* REQUIREMENT 1 *
List the specific shortcuts that the essay on shortcuts in college learning gives as examples of what students might be tempted to do.
* REQUIREMENT 2 *
Pick up the essay on shortcuts in college learning after its final sentence and continue it.

As freshmen move onto campus, make new friends and settle into their dorms this weekend, their sights will inevitably soon be set on the start of classes and perhaps their professional ambitions.
Soon enough, assignments will begin to pile up, and stress will build. As this happens, students may be tempted to engage in an optimization game of sorts, aiming for maximum efficiency in their coursework and striving to up the marketability of their resume.
Students might feel the urge to Sparknote their readings, brainstorm essay ideas with ChatGPT, multitask during lectures or find other “shortcuts” to learning. While in the moment, such an approach might seem necessary for academic survival or career prospects, it undermines the fundamental purpose of a college education.
These may be shortcuts to a decent grade, but they are not shortcuts to learning. In fact, they diminish students’ opportunity to fully engage in intellectual growth.
To adopt this mindset is to take a constrained view of one’s education. It is to view it not as a means of broadening one’s mind, cultivating the skills of citizenship and growing in virtue, but rather as a game to beat. Assigned readings and essays are seen only as an obligatory burden to be efficiently checked off in Canvas, rather than opportunities to engage with great thinkers and ideas.

* SUPPLIED ENTRIES *
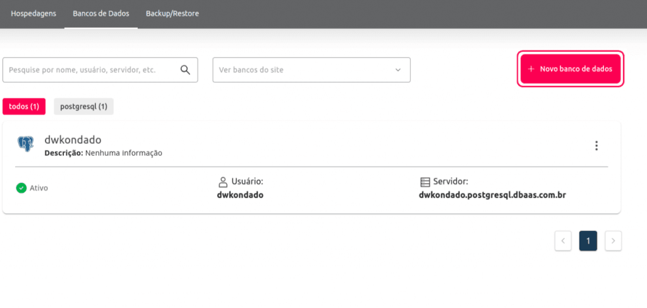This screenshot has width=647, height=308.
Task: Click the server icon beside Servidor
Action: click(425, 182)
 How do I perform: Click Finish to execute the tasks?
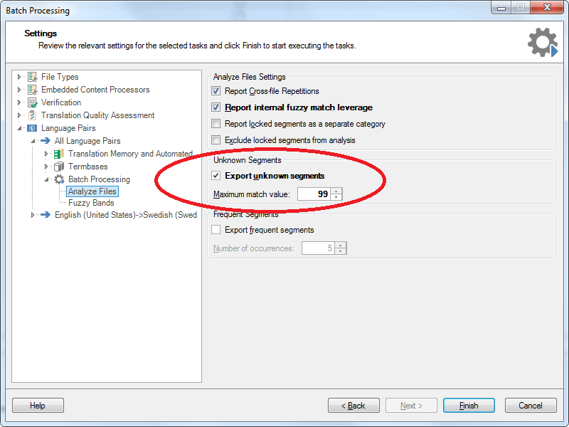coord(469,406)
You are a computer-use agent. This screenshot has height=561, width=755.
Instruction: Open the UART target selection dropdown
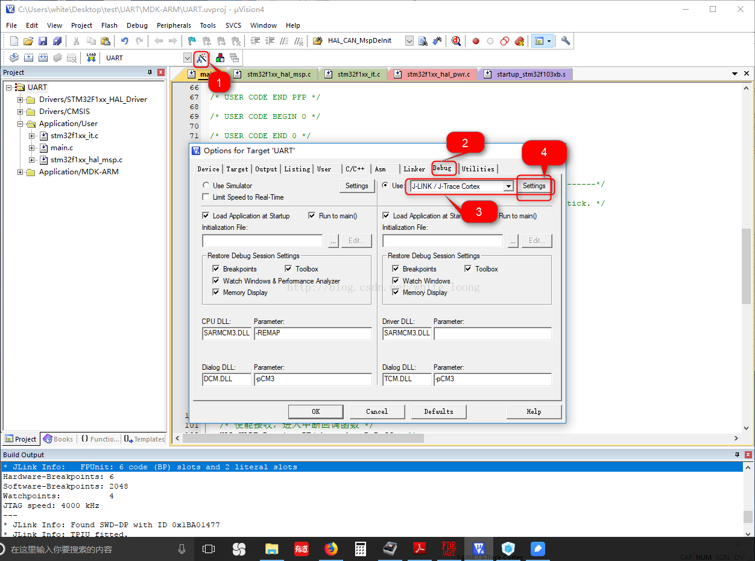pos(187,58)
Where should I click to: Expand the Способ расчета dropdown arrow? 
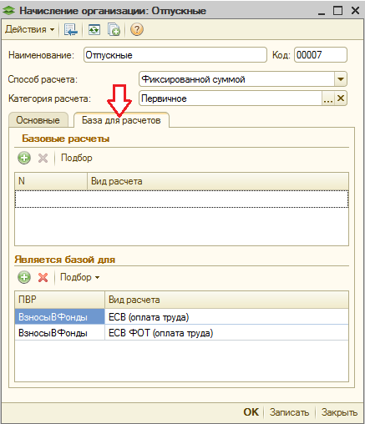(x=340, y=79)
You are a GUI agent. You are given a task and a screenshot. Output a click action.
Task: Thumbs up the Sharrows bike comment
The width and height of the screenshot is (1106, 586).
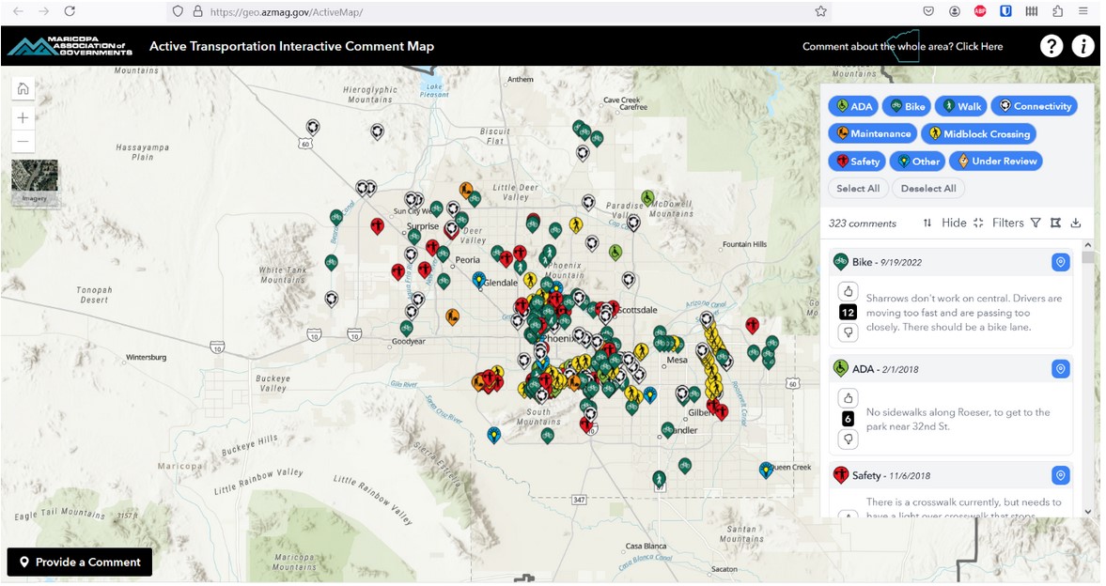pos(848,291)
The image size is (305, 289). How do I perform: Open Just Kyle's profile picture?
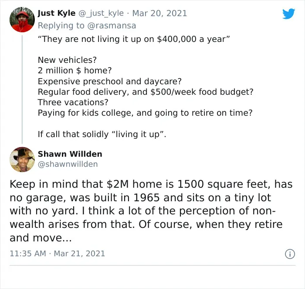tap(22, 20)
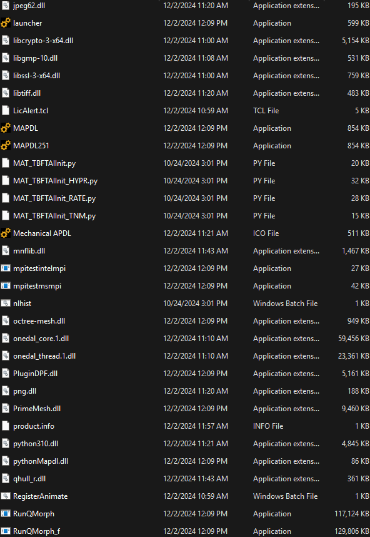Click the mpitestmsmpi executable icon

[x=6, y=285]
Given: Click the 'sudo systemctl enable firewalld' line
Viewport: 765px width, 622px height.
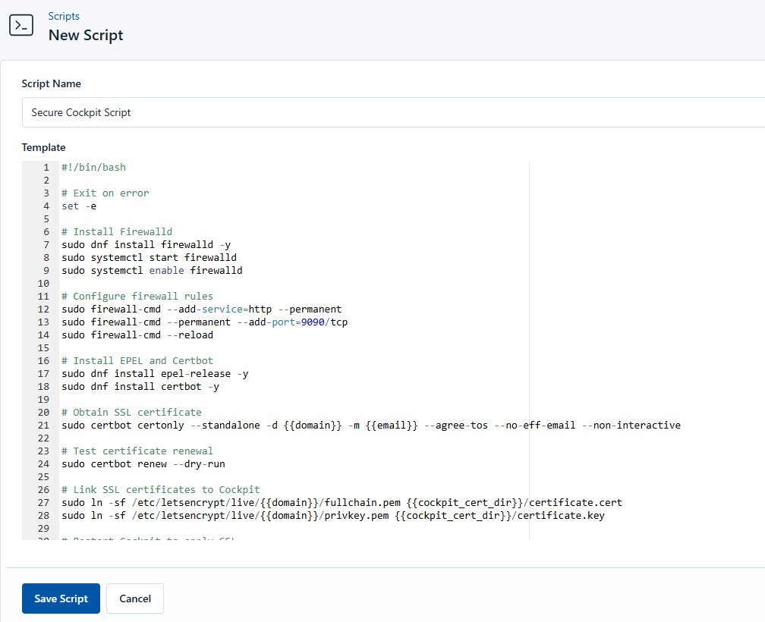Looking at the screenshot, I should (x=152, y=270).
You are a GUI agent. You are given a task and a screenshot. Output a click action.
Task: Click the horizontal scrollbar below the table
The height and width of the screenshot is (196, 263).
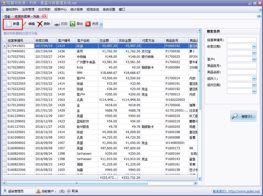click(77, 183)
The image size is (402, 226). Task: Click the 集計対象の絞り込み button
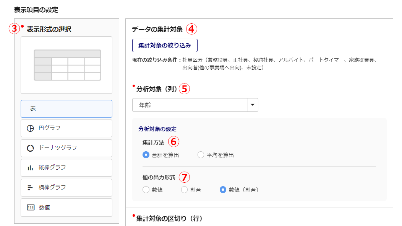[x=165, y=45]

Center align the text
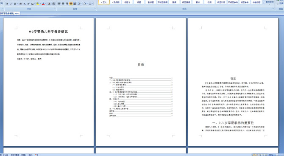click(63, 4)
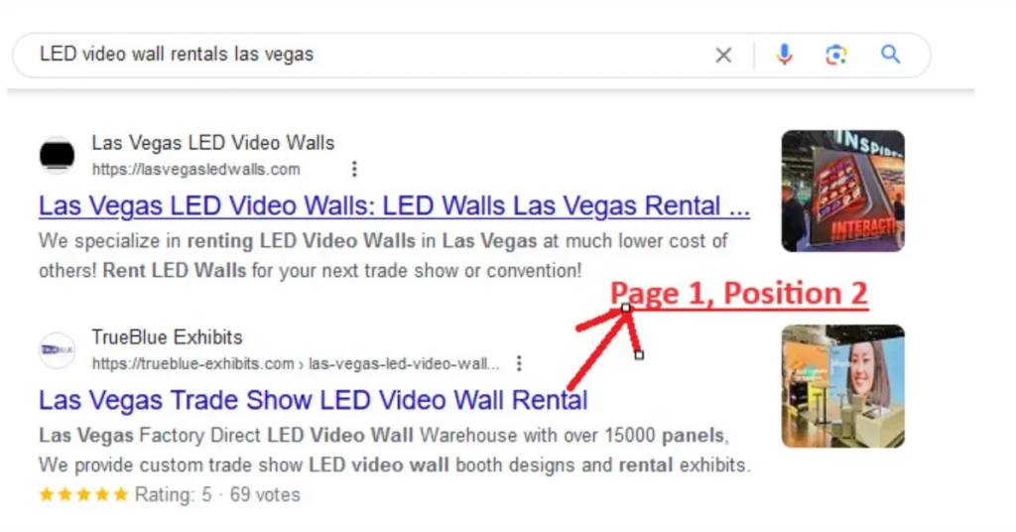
--
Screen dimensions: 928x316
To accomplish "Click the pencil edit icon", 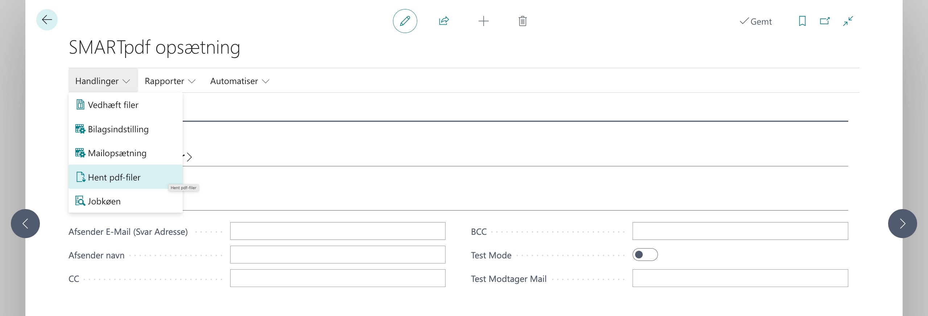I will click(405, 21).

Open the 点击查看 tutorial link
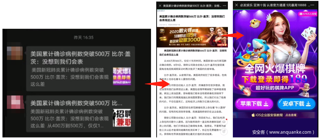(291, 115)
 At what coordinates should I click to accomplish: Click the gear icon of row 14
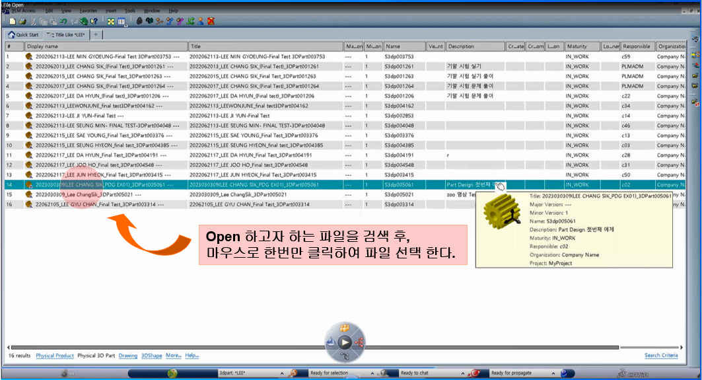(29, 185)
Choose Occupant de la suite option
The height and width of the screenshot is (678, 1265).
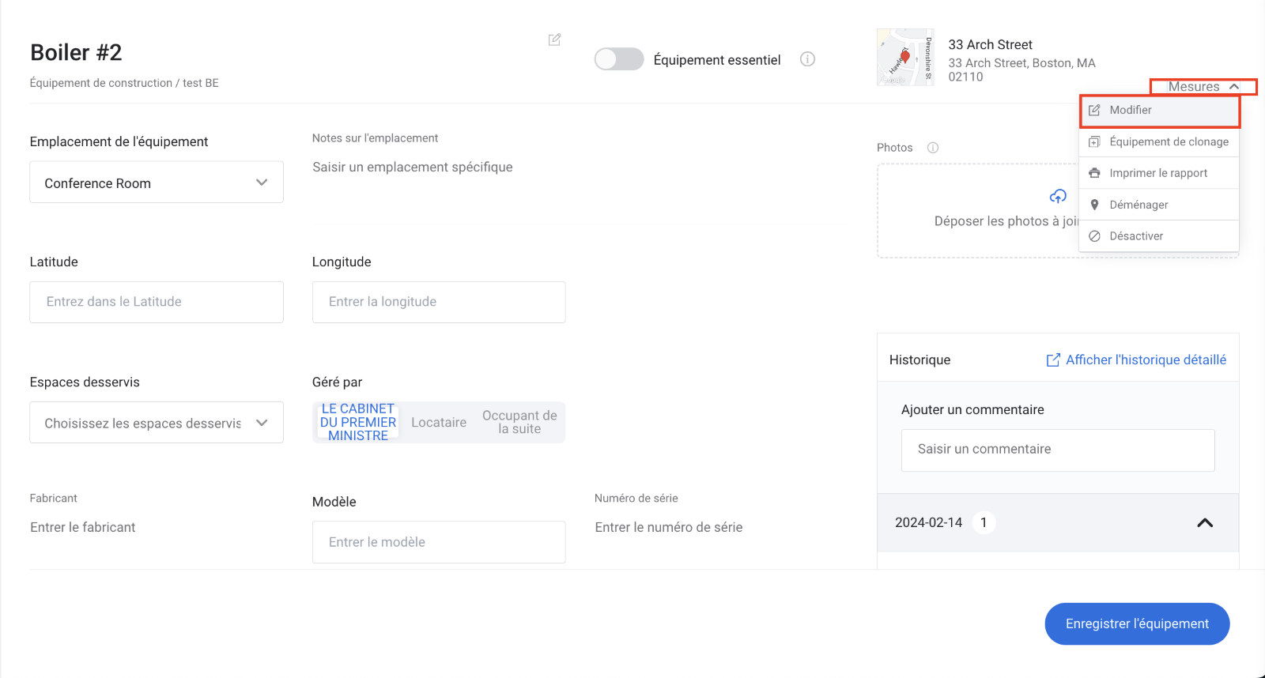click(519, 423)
--
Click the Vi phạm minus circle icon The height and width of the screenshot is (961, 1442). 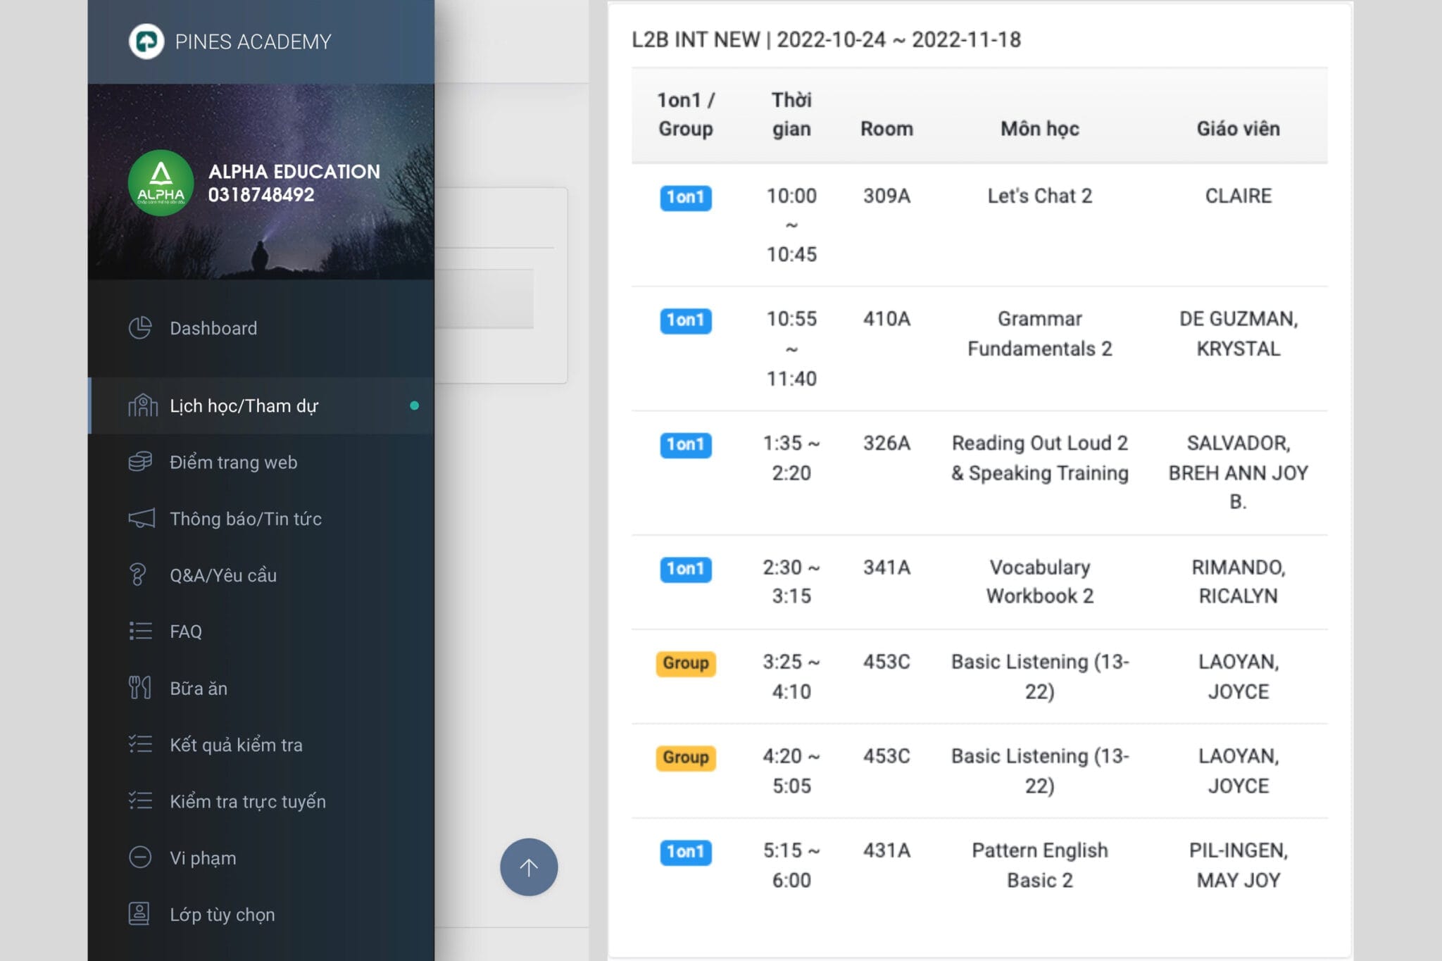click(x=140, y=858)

* WRITTEN RESPONSE 1 *
- Sparknote their readings
- Brainstorm essay ideas with ChatGPT
- Multitask during lectures

* WRITTEN RESPONSE 2 *
Here, students have the opportunity to participate in discussions with leading academics and scholars, far beyond what they had access to in high school. They should enter into the intellectual life of their university or college and take advantage of the immense intellectual opportunities that they have at their disposal for the next four years.
Students should engage fully in discussions with genuine intellectual courage, humility and curiosity. They should go to lectures by prominent visiting academics. They should read books (slowly, not skimming). They should go to office hours and immerse themselves in professors’ subject of expertise.
To incoming freshmen: These things might sometimes seem like a diversion or a distraction from your goals. But to miss them is to miss the opportunity to grow intellectually — the very purpose of going here. These aspects of your experience might not raise your GPA or add bullet points to your resume, but they will reap rewards far beyond these things. Four years here will fly by. Seize this opportunity while it is before you.